* **Document text**
--------------------

Why Jesus Is My Hero #42 of 52
What kind of a God is God? And how does he feel about us and the way we treat him?
When we hear the word “sin” it’s easy to think in terms of broken rules or a general feeling of guilt about things we’re doing that we know we probably shouldn’t. But the Bible often talks about our sin using relational categories – it reminds us ultimately our sin is a rejection of God himself. When we love other things more than we love him – when we turn and start to rely on idols – from God’s perspective that’s no different from a wife cheating on her husband. It’s spiritual adultery.
One particularly hard-hitting passage that picks up on this relational view of sin is Hosea 2:
“Plead with your mother, plead–
for she is not my wife,
and I am not her husband–
that she put away her whoring from her face”
…
“For their mother has played the whore;
she who conceived them has acted shamefully.
For she said, ‘I will go after my lovers,
who give me my bread and my water,
my wool and my flax, my oil and my drink.'”

--------------------

* **Extracted data entries**
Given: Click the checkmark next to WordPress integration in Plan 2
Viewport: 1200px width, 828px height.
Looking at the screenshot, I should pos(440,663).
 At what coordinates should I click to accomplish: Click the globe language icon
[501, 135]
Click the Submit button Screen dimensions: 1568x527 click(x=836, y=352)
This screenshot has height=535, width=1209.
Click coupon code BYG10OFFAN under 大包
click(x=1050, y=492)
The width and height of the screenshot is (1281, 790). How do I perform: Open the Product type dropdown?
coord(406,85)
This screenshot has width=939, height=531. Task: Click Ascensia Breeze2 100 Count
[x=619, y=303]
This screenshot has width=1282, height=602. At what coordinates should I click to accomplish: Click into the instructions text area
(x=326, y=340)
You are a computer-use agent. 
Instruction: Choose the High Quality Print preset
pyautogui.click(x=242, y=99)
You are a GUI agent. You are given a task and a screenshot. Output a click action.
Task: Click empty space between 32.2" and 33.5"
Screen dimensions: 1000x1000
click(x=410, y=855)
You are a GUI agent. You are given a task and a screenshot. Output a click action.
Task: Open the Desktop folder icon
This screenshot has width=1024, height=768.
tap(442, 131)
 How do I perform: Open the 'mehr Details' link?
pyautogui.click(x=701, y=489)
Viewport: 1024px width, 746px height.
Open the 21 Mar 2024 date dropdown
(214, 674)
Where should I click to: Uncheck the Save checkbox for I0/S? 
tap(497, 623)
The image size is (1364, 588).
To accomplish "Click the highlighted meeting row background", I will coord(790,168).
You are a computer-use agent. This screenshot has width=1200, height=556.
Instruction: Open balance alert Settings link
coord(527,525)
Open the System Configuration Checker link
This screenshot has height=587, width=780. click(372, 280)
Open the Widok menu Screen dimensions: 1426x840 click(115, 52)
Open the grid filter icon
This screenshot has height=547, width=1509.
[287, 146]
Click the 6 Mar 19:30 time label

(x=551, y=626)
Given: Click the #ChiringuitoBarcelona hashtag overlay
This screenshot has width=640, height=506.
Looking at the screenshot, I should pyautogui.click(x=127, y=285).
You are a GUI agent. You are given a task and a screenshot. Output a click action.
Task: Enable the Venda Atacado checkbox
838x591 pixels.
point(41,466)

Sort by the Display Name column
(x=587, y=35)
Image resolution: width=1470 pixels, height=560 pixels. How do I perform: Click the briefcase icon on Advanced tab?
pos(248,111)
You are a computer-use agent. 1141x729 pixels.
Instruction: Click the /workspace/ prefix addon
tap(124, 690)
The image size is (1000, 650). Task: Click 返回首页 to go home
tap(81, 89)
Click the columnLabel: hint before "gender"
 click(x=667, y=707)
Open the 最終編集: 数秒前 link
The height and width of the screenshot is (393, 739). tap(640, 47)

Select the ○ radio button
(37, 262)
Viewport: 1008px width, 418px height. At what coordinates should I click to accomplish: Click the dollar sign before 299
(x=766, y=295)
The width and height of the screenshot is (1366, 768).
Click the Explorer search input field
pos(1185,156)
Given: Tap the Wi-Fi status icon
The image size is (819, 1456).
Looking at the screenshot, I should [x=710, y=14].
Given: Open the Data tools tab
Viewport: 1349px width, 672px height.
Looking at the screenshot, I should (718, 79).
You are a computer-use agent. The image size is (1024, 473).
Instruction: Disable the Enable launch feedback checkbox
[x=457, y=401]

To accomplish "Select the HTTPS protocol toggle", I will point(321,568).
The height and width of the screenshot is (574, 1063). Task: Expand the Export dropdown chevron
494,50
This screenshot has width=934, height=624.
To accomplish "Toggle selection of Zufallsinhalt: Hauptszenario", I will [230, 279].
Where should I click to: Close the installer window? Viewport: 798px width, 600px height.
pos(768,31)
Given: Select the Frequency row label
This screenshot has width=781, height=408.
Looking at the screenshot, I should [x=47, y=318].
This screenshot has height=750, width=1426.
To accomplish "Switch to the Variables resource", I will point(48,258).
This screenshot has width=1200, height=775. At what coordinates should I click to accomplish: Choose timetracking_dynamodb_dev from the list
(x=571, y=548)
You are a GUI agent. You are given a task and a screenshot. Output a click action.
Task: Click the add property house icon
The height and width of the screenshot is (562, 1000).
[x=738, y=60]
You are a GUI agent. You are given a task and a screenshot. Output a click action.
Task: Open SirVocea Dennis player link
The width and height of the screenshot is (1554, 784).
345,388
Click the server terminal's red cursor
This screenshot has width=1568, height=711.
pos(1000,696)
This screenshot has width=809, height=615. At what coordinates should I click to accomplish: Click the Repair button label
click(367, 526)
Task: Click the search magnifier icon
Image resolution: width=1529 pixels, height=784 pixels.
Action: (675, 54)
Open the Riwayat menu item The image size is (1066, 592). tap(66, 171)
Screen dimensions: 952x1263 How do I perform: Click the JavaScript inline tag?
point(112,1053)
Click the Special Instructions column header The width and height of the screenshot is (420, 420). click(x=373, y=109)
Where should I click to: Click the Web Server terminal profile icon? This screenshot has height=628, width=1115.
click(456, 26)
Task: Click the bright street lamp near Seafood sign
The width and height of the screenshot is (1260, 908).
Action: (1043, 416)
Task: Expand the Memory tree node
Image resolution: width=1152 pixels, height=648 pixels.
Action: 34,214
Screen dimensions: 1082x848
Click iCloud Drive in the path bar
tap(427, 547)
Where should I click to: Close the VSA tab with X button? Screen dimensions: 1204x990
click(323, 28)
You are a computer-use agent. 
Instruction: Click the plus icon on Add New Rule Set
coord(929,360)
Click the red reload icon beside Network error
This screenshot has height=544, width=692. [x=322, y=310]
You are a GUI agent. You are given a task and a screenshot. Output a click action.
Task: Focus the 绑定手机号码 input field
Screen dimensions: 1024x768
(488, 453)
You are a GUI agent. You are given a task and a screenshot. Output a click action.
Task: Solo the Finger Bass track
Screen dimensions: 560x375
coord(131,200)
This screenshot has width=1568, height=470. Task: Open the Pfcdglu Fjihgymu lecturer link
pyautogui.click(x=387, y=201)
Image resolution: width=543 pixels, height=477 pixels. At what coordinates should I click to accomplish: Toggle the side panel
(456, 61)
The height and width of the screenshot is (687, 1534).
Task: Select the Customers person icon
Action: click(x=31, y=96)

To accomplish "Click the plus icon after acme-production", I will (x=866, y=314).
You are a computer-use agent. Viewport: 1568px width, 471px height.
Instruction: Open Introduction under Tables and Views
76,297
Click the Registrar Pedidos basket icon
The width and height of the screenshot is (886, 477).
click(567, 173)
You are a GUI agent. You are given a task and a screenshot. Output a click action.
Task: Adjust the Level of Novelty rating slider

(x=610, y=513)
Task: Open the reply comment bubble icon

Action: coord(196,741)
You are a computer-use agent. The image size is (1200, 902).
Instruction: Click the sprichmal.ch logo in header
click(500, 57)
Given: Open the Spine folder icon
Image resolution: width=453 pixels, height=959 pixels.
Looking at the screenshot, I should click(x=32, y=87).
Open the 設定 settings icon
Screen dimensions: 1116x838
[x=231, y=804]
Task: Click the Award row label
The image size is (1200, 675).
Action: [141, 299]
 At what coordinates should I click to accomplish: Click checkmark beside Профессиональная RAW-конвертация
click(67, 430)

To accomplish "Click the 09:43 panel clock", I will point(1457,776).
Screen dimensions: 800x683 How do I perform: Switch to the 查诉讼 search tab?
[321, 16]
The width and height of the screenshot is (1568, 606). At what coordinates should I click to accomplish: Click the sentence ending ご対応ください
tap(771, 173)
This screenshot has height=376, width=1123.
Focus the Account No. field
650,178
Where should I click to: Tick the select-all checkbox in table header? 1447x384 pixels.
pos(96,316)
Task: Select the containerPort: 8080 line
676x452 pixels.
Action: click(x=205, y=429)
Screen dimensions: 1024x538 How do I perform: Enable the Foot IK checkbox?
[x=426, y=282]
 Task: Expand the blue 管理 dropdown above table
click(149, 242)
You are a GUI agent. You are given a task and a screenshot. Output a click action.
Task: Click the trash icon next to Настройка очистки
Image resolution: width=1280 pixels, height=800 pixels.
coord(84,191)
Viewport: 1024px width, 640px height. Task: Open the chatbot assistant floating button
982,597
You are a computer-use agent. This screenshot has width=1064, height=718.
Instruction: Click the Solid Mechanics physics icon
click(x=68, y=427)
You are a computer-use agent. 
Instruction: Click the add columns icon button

--------------------

* **What this exercise asks**
• a. Retype the text on sin as spiritual adultery between "When we hear" and "It’s spiritual adultery.", inclusive.
• b. Answer these questions from the text on sin as spiritual adultery:
(i) Which chapter of Hosea is quoted?
(ii) From God's perspective, what is loving other things more than him no different from?
(iii) In the quoted verses, who does the mother say gives her bread and water?
This material has no part in the work.

* **Solutions in order**
• a.
When we hear the word “sin” it’s easy to think in terms of broken rules or a general feeling of guilt about things we’re doing that we know we probably shouldn’t. But the Bible often talks about our sin using relational categories – it reminds us ultimately our sin is a rejection of God himself. When we love other things more than we love him – when we turn and start to rely on idols – from God’s perspective that’s no different from a wife cheating on her husband. It’s spiritual adultery.

• b.
(i) Hosea 2
(ii) A wife cheating on her husband
(iii) Her lovers